Further, the present technology can also have the following configuration.
(1) A trench that separates pixels,
a pixel transistor having a channel region formed along a side surface of the trench in a direction intersecting a depth direction of the trench.
(2) The solid-state imaging device according to (1), wherein at least a portion of the gate electrode of the pixel transistor is located within the trench.
(3) The solid-state imaging device according to (1) or (2), wherein the direction intersecting the depth direction of the trench includes at least one of a column direction and a row direction.
(4) The solid-state imaging device according to any one of (1) to (3), wherein the pixel transistor includes at least one of a drive transistor, a selection transistor, a reset transistor, and a transfer transistor.
(5) The solid-state imaging device according to claim 1, wherein at least one of a source, a drain, and a floating diffusion of the pixel transistor is located on a side surface of the trench.
(6) further comprising an insulating layer embedded in a portion of the trench in the depth direction;
The solid-state imaging device according to any one of (1) to (5), wherein a part of the gate electrode of the pixel transistor is located on the side surface of the trench on the insulating layer with a gate insulating film interposed therebetween.
(7) The solid-state imaging device according to any one of (1) to (6), wherein a part of the gate electrode of the pixel transistor is located above the pixel.
(8) The solid-state imaging device according to (7), further comprising a spacer insulating layer located above the pixel and under the gate electrode.
(9) The solid-state imaging device according to any one of (1) to (8), wherein at least one of the sources, drains, and floating diffusions of mutually adjacent pixels are separated by the trench.
(10) a contact plug connected to each of the source, drain, and floating diffusion separated by the trench between adjacent pixels;
The above-mentioned ( The solid-state imaging device according to any one of 1) to (9).
(11) Any one of (1) to (10) above, further comprising a contact plug connected across the trench to each of the source, drain, and floating diffusion separated by the trench between mutually adjacent pixels.
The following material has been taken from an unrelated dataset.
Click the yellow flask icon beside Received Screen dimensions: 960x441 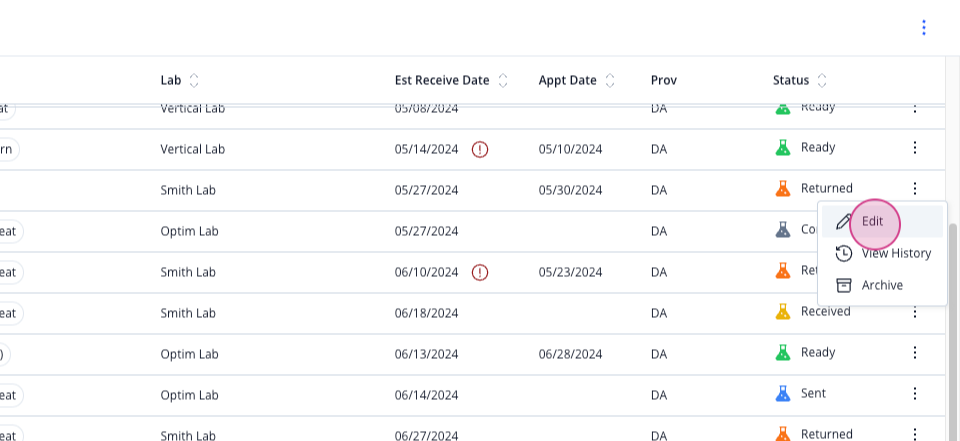782,312
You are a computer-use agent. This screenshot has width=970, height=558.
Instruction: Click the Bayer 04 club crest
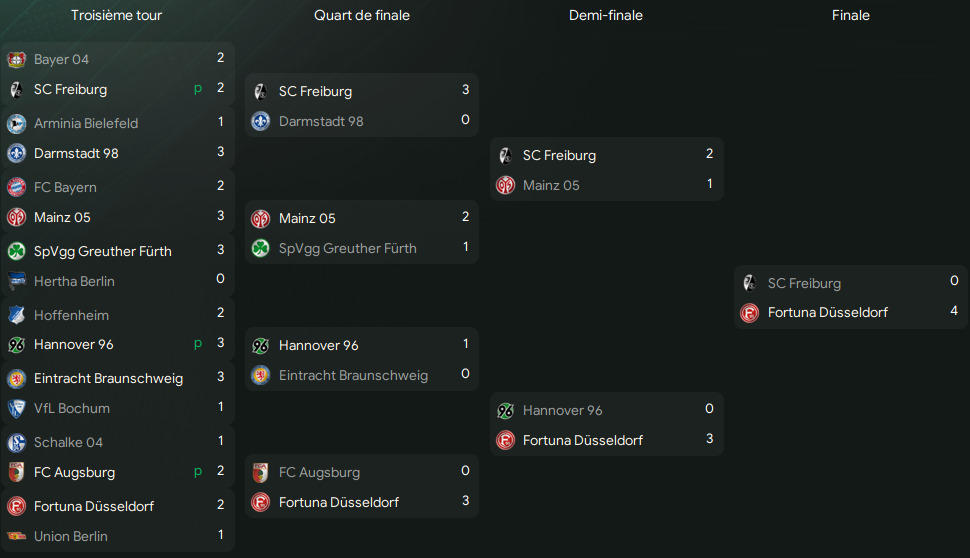(16, 59)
The solid-state imaging device described in .
(12) A pedestal layer connected across the trench to each of the source, drain, and floating diffusion separated by the trench between adjacent pixels, and formed of the same material as the gate electrode of the pixel transistor. The solid-state imaging device according to any one of (1) to (11), further comprising:
(13) The solid-state imaging device according to (12), wherein a portion of the pedestal layer connected to each of the source and drain is located within the trench.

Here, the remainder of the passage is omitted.